When we had some friends staying with us they introduced me to cooking with kale (something I had always been a little afraid to try) and then once I posted the spinach smoothie recipe, I had a few friends tell me I should try using kale smoothies too. Today I decided it was time to try it on my own.
I had a great workout at the gym and afterwards made my first kale protein shake, inspired by this Living to Dine recipe. Here’s what my recipe ended up being:
- 1 scoop vanilla protein
- 3/4 C almond milk
- 1 frozen banana
- 1 small apple (diced)
- 1/2 tsp honey
- 1 heaping cup kale
- 1 tbsp flaxseed meal
- cinnamon to taste (I used about 1/2 tsp)
Blend until smooth.
It tasted great but was a little gritty for me, I’m not sure if adding the yogurt in the original recipe would help with that or maybe I just need to blend it more.
I also currently have a lemon chicken with kale cooking in the Crockpot for dinner. If it turns out well I’ll be sure to post that recipe soon!
Today’s leg workout I did for time so only rested for about 15 sec. between sets and then about 2 min between super-sets.

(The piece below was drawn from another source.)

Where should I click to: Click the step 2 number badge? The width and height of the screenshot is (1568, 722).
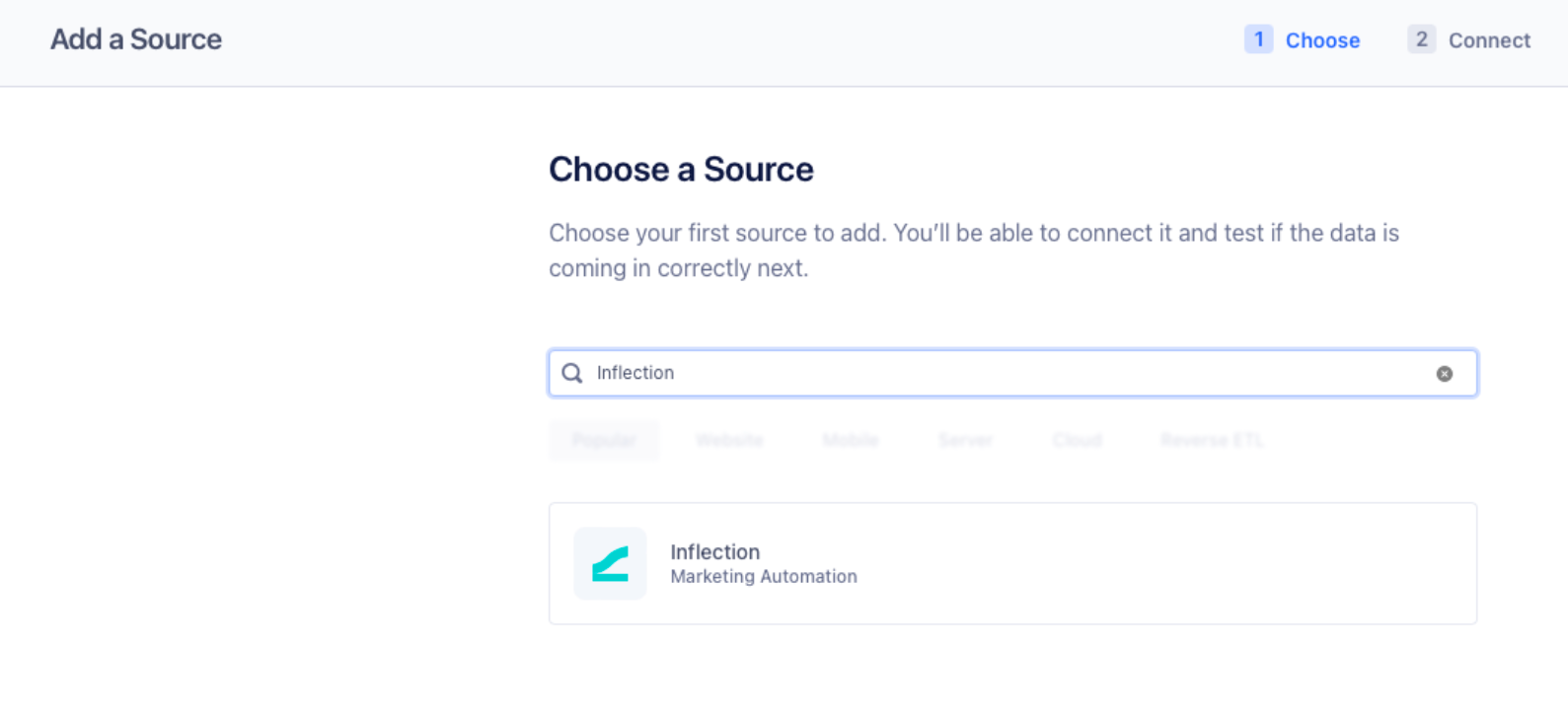(x=1421, y=39)
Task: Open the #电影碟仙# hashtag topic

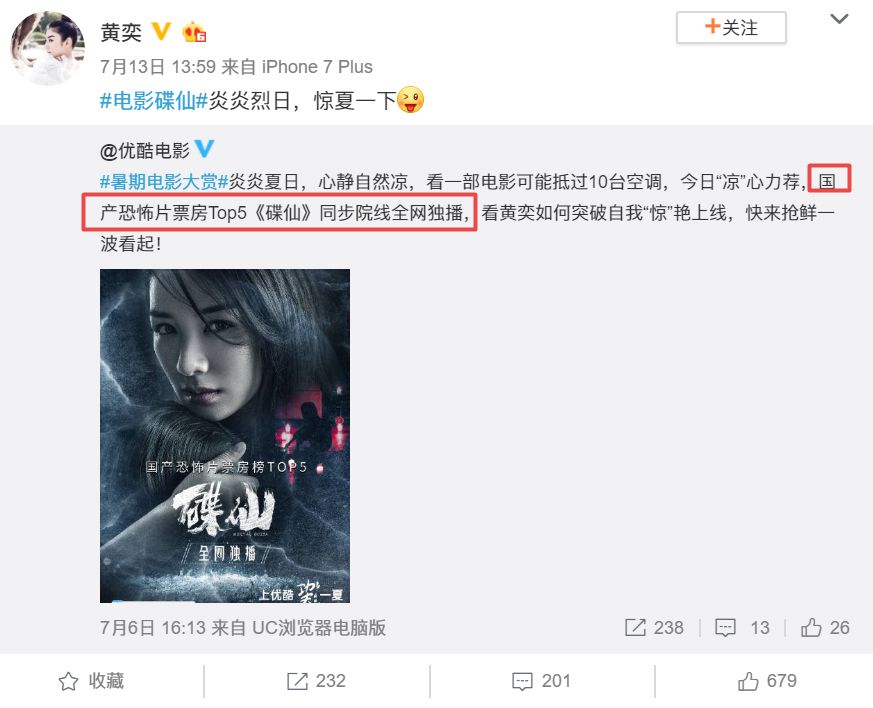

- 15 walking lunges with rotation/leg
- 1 min backward running
- 20 side shuffles/side (make sure to stay in a low squat for these)
- 12 burpees
- 20 sumo squats with dumbbell swing
- 50 mountain climbers
- 20 toe touches
- 20 leg raises
- 20 squats
- 12 deadlifts
Stretched out and called it a day after that. What are your go to workouts when you’re short on time?